Although the span of rule of the kingdom varied, in its greatest extent, the Kingdom of Kongo reached from the Atlantic Ocean in the west to the Kwango River in the east, and from the Congo River in the north to the Kwanza River in the south. The kingdom largely existed from c. 1390 to 1891 as an independent state, and from 1891 to 1914 as a vassal state of the Kingdom of Portugal. The Congo River, its main river, flows through the region forming the Congo Basin.
Some groupings advocate a return to one Congolese homeland on the basis of the historical kingdom. Very notably, the Bundu dia Kongo movement advocates reviving the kingdom through secession from Angola, the Republic of the Congo, the Democratic Republic of the Congo, and Gabon.

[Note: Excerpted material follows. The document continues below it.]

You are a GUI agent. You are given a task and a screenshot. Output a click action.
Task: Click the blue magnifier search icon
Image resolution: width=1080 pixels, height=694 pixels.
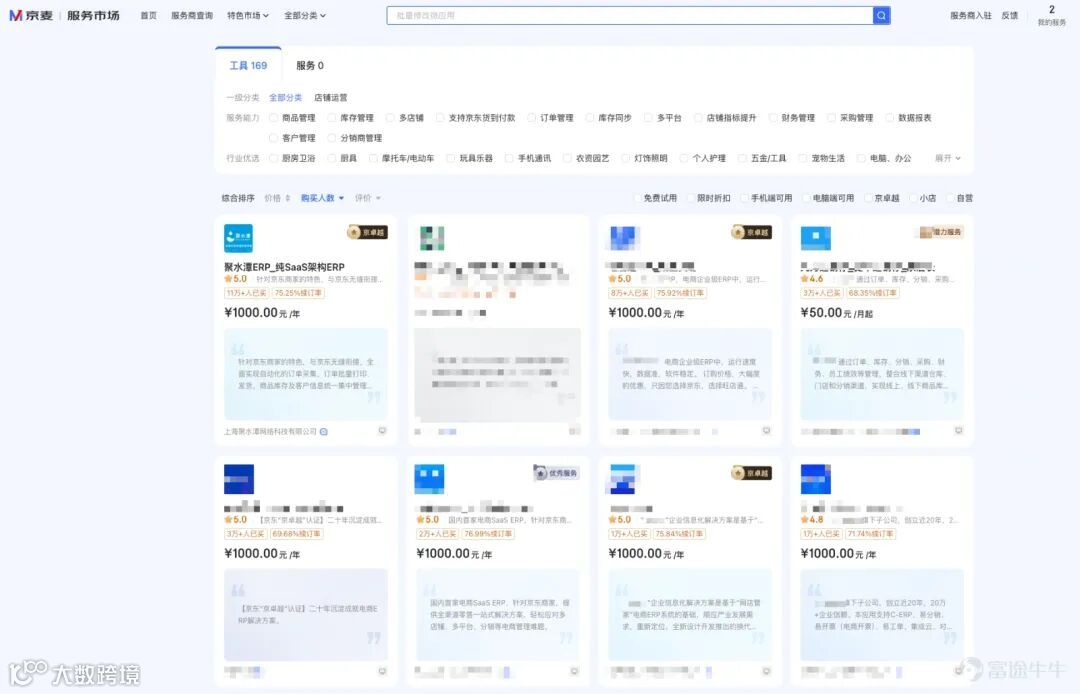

The nowadays geographic region spans across the Republic of the Congo (former French Congo), Democratic Republic of the Congo (former Zaïre/Belgian Congo), and the Angolan exclave of Cabinda (former Portuguese Congo) which lies (bizarly !) between the Republic and the Democratic Republic and produces lot's of oil. Ah yes big business making lots of money with Congolese resources.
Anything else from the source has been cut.